Malgré de nombreuses vicissitudes, à tous égards les gouvernements de Lula, succédés par ceux de Dilma, ont montré qu'il est possible de créer un cercle vertueux de croissance économique, culturelle, sociale et environnementale, qui a augmenté le sentiment de bonheur des Brésiliens, un sentiment capturé dans toutes les enquêtes réalisées. Toute comparaison entre le développement social de « l'ère Vargas » et des périodes des gouvernements Lula et Dilma, avec ceux qui les ont précédés et leur ont succédé, parle d'elle-même.

La peur des gouvernements populaires et l'intérêt de garder leurs intérêts intacts, ont renouvelé une fois de plus l'alliance de l'élite avec le parlement, le pouvoir judiciaire, la direction militaire et d'autres hautes sphères de l'État, qui se sont une fois de plus révélées sans scrupules constitutionnels et moraux pour entraver son adhésion au coup d'Etat contre la souveraineté populaire pour défendre le pays des inégalités pour lesquelles tant d'efforts ont été déployés à travers l'histoire. Le seul succès de cette alliance autour des détenteurs du pouvoir au Brésil est d'avoir construit le plus long régime esclavagiste du monde et les inégalités les plus abjectes de la planète.
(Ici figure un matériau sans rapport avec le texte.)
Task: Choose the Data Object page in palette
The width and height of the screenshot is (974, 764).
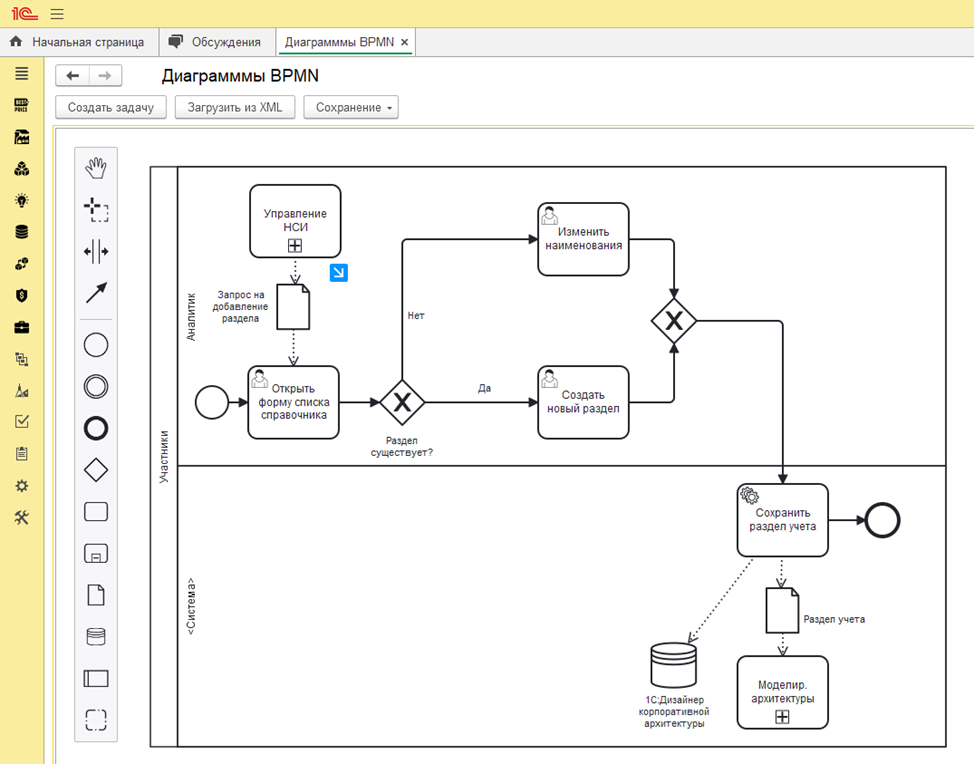Action: click(96, 595)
Son échec est sans appel, si le souverain qui compte est celui de la civilisation et de l'humanisme, représenté par l'idéal d'égalité, de liberté et de fraternité, la triade qui a érigé le peuple en protagoniste de la politique.

C'est le différend en cours au Brésil aujourd'hui. Les personnes au pouvoir continuent de contrôler des postes importants dans l'État, en particulier dans la justice, le parlement, l'armée et les médias commerciaux, comme l'a montré le coup d'État de 2016.

Le gouvernement de Bolsonaro, que cette collusion anti-démocratique a porté au pouvoir, n'est pas une aberration, une excroissance historique, c'est l'expression du vrai caractère de notre élite, qui n'a rien de différent à offrir aux Brésiliens, si ce n'est l'exclusion et l'inégalité. Le gouvernement de milice n'est pas une exception, mais une démonstration de jusqu'où notre élite est capable d'aller pour défendre ses intérêts. Pour les vaincre sur tous les fronts, la vie vaut la peine d'être vécue.

*Gerson Almeida titulaire d'un master en sociologie de l'UFRGS.